The patterning of the photoresist film may include irradiating about 100 to about 600 milliJoules per square centimeter (mJ/cm²) of ultraviolet (UV) light onto the phoresist film through a mask when the thickness of the photoresist is about 50 to about 1,000 micrometers.
The patterning of the photoresist film can include a post-exposure baking (PEB) process of heating the photoresist film from 65° C. to 95° C. and cooling the photoresist film to room temperature.
In another exemplary embodiment, a method of bonding a released photoresist film and a substrate includes arraying a second substrate and a photoresist film released from a first substrate using a method comprising forming a SAM on the first substrate, coating the SAM with the photoresist film, exposing the substrate with UV, baking the first substrate and rinsing the substrate with an alcohol or an acid; and baking the second substrate.
A microstructure can be formed in the second substrate.
The post-exposure baking may include a first baking at about 60° C. to about 70° C. for about one to about ten minutes, and a second baking at about 110° C. to about 150°C. for about 0.5 to about two hours.
In another exemplary embodiment, a photoresist film is formed by the releasing method and used as a substrate of a reaction chamber of a microfluidic device.
In another exemplary embodiment, a photoresist film bonded with a second substrate is obtained by the bonding method described above and used as a reaction chamber of a microfluidic device.

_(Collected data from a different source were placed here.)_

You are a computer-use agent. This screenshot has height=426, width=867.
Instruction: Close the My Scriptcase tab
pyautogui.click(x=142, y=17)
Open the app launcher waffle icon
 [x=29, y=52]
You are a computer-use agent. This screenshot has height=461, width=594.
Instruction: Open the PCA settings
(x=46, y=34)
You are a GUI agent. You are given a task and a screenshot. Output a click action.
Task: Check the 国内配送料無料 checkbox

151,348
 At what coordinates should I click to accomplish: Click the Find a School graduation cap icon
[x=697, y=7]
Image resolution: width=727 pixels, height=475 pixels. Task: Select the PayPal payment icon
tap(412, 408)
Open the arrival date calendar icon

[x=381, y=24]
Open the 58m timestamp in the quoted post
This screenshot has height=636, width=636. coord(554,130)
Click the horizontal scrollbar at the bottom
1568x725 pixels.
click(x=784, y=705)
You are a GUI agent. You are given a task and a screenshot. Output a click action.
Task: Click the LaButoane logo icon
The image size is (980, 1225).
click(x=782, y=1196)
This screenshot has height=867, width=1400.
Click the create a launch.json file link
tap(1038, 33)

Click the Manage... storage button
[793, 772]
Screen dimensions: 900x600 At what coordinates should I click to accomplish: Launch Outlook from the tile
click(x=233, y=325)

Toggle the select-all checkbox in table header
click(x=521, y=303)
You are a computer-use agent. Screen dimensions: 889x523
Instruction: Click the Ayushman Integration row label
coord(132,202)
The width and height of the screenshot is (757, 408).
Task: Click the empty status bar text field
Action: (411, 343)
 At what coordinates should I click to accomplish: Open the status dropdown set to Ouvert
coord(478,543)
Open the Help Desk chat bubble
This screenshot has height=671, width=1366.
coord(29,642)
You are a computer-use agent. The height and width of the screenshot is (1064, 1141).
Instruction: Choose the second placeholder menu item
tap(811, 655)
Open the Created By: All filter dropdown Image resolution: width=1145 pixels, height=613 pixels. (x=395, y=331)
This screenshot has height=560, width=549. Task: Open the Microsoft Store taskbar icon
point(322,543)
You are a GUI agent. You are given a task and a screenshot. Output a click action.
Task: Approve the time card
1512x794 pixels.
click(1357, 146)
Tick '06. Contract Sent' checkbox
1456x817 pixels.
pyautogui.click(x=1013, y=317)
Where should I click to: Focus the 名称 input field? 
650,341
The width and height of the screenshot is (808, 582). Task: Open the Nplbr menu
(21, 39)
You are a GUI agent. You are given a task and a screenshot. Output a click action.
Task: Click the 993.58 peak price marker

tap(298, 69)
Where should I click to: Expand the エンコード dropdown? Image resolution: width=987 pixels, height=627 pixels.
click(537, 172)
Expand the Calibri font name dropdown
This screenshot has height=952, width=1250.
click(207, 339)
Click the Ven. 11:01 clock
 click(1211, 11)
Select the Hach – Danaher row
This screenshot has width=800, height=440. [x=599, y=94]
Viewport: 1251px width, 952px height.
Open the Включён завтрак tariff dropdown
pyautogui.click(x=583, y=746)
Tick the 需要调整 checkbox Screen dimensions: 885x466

BRIEF DESCRIPTION OF THE DRAWINGS

The above and other features and advantages of the present invention will become more clearly understood from the following detailed description taken in conjunction with the accompanying drawings, in which:
FIGS. 1A through 1F are cross-sectional schematic illustrations of an exemplary embodiment of a method or releasing a photoresist film from a first substrate and bonding the released photoresist film to a second substrate according to the present invention;
FIGS. 2A is a photograph of an exemplary embodiment of a bisphenol A novolak film having a thickness of about 500 micrometers in which a uniform pattern has been formed that has been released from a substrate according to the present invention;
FIG. 2B is a photograph of an exemplary embodiment of a bisphenol A novolak film having a thickness of about 200 micrometers in which a uniform pattern has been formed that has been released from a substrate according to the present invention;
FIG. 2C is a photograph illustrating the bisphenol A novolak film of FIG. 2B bonded with a silicon wafer in which a uniform pattern is formed;
FIG. 2D is a photograph illustrating the silicon wafer of FIG. 2C after being diced;
FIG. 3A is a cross-sectional schematic illustration showing that it is difficult to perform perfect bonding without crevices between a photoresist film and a second substrate when bonding a second substrate and photoresist film without releasing the photoresist from a first substrate;
FIG. 3B is a cross-sectional schematic illustration of perfect bonding without crevices between a photoresist film and a second substrate made by a method of the present invention;
FIG. 4A is an electron microscope image of a silicon wafer and a bisphenol A novolak layer which were bonded by a method according to the present invention; and
FIG. 4B is an enlarged view of the inset of FIG. 4A.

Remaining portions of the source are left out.